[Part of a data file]
[Start]

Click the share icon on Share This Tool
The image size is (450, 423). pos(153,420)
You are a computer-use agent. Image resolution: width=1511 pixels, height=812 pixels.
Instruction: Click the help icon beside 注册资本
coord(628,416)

[End]

• **Task statement**: Copy out the lines from the one containing "You are a computer-use" through the end of the entries, scaling every coordinate in the answers by a factor of 0.95. Round each result to a whole number, with halves rounded up, and leave all other text unchanged.

• **Complete answer**:
You are a computer-use agent. Image resolution: width=1511 pixels, height=812 pixels.
Instruction: Click the help icon beside 注册资本
coord(597,395)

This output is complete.